ドルフィン・ドッグと呼ばれる犬が働いているのは、南島アカロアの「アカロア・ドルフィンズ」社。アカロアは南島最大の都市クライストチャーチから車で1時間30分ほど。2つの火山が侵食されて形成されたバンクス半島に位置する港町です。「海生哺乳類保護区」に指定されている沿岸の海域一帯にヘクターズ・ドルフィンが生息しており、観光の目玉として観察クルーズが行われています。
犬が働くクルーズ会社
ドルフィン・ウォッチング・クルーズを催行する会社は複数ありますが、「アカロア・ドルフィンズ」社のクルーズがユニークな点は、前述したドルフィン・ドッグがクルーの一員として乗船していることでしょう。10歳のベテラン、ミニチュアシュナウザーのバスターをはじめ、イングリッシュ・スプリンガー・スパニエルのアルビー、ジャック・ラッセル・テリアのバスター2世、2歳の若手クルーであるミニチュアシュナウザーのテオの4頭が現役で働いており、人間と同様にシフトを組んで勤務しています。また、オフィスではリタイアした17歳のオーストラリアン・ケルピーのジェットがゲストを出迎えることもあるそうです。
ドルフィン・ドッグの仕事とは?
ドルフィン・ドッグの主な仕事はクルーズ中にイルカの群れを見つけること。イルカ同士がコミュニケーションの手段として使うクリックやホイッスルなどの音を聞き、人間に教えてくれるのです。

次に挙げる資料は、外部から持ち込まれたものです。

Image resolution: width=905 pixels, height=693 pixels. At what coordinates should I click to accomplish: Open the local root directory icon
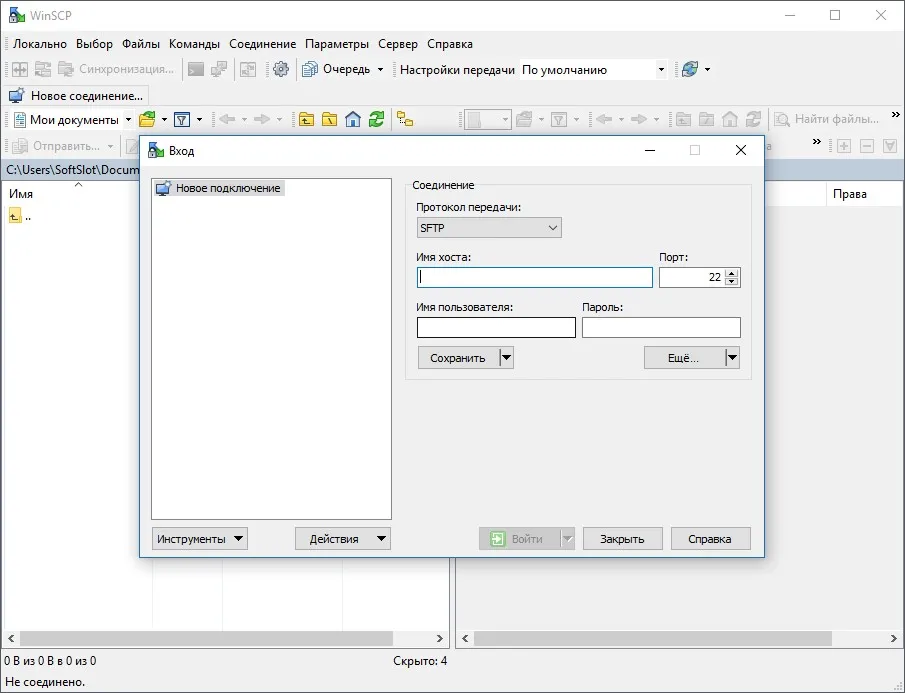point(330,119)
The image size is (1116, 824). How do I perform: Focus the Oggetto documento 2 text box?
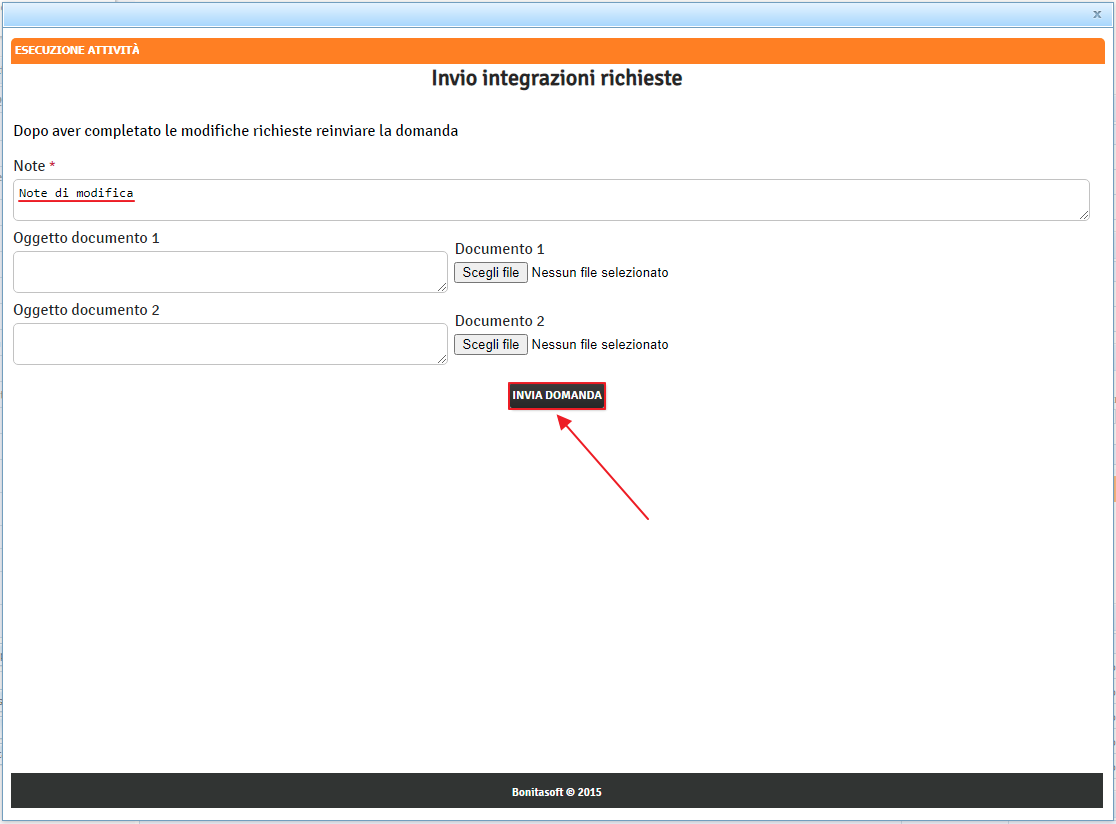tap(229, 344)
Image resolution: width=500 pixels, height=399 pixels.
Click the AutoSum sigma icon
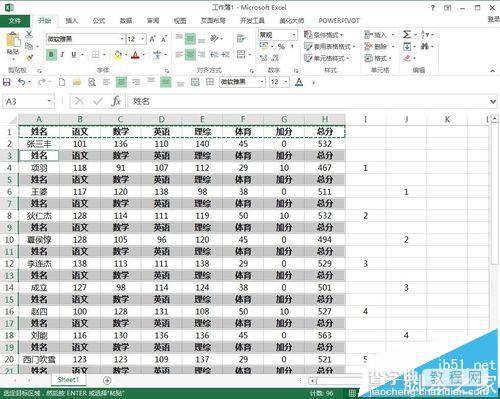(x=407, y=35)
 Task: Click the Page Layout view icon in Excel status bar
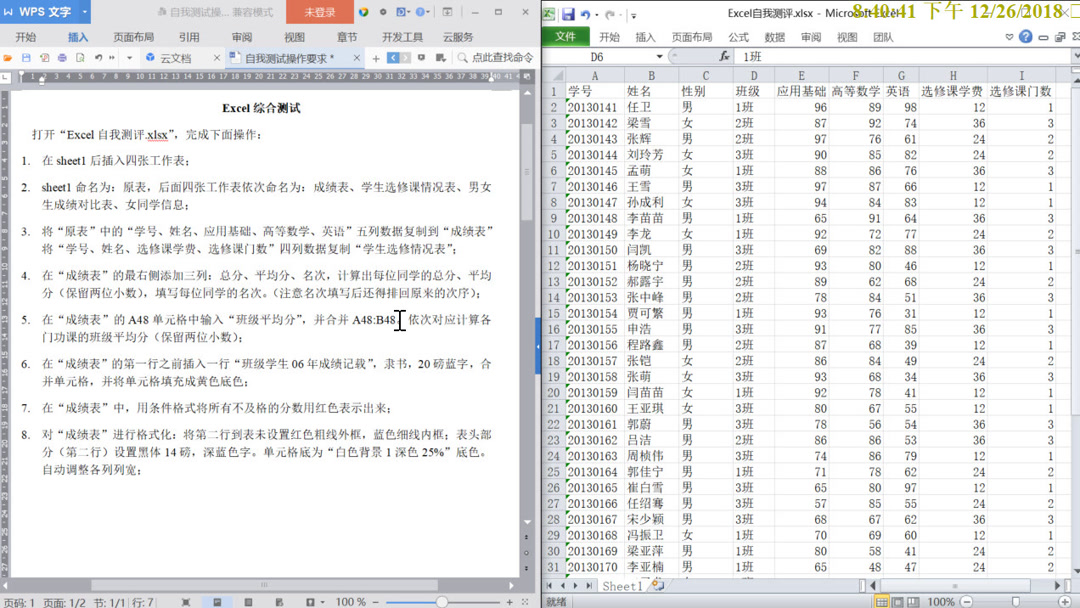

左上から時計回りに、バスター、アビー、ハンディキャップを抱えながらも元気な働き者のバスター2世、引退犬のジェット。
「アルビー、バスター2世、テオは3人のスキッパー(船長)それぞれの飼い犬で、バスターの飼い主は友人です。ドルフィン・ドッグになるために特別な訓練を受けたわけではなく、犬が本来持つ力を最大限に発揮して働いています」そう話すのはオーナーの1人であるジュリアさん。同社は約20年前に彼女の両親ヒューさん、ピップさん夫妻が立ち上げたもので、現在は夫妻の子供たち、ジュリアさんとジョージさんが中心となり、人間と犬のスタッフと力を合わせて運営しています。
犬の本能でイルカを探知
現役時代のジェットと初代ドルフィン・ドッグのヘクター。
最初のドルフィン・ドッグは、ヒューさんとピップさんの愛犬、ケアーン・テリアのヘクターだったそう。 彼らはヘクターをセーリングボートに乗せ、すぐにイルカの鳴き声が聞こえていることを発見したとか。ヘクターとイルカがボートの上と下で追いかけっこをして遊んでいることもあったといいます。「犬たちは教えなくてもイルカのサインを聞き分けることができます。難しかったのはイルカを見つけても吠えないようにすること。吠えるとイルカがびっくりしてしまいますから」
それぞれ気質や個性が異なる犬に合えることもこの船に乗る楽しみのひとつ。例えば4歳のアルビーは生後6カ月から船に乗っている頼もしいクルーですが、おっとりしたのんびりやさんで、船縁に腹ばいで寝転がり、頭を船先に出してイルカを眺めるのが好きだそうです。現在、ヘクターズ・ドルフィンの生息数はわずか7000頭と推測され、絶滅が危惧されています。同社は環境に配慮してクルーズを運航し、保護活動にも熱心に取り組んでいます。希少なイルカと賢い犬たちに合える「アカロア・ドルフィンズ」社のクルーズは通年催行されているので、機会があればぜひ体験してみてください。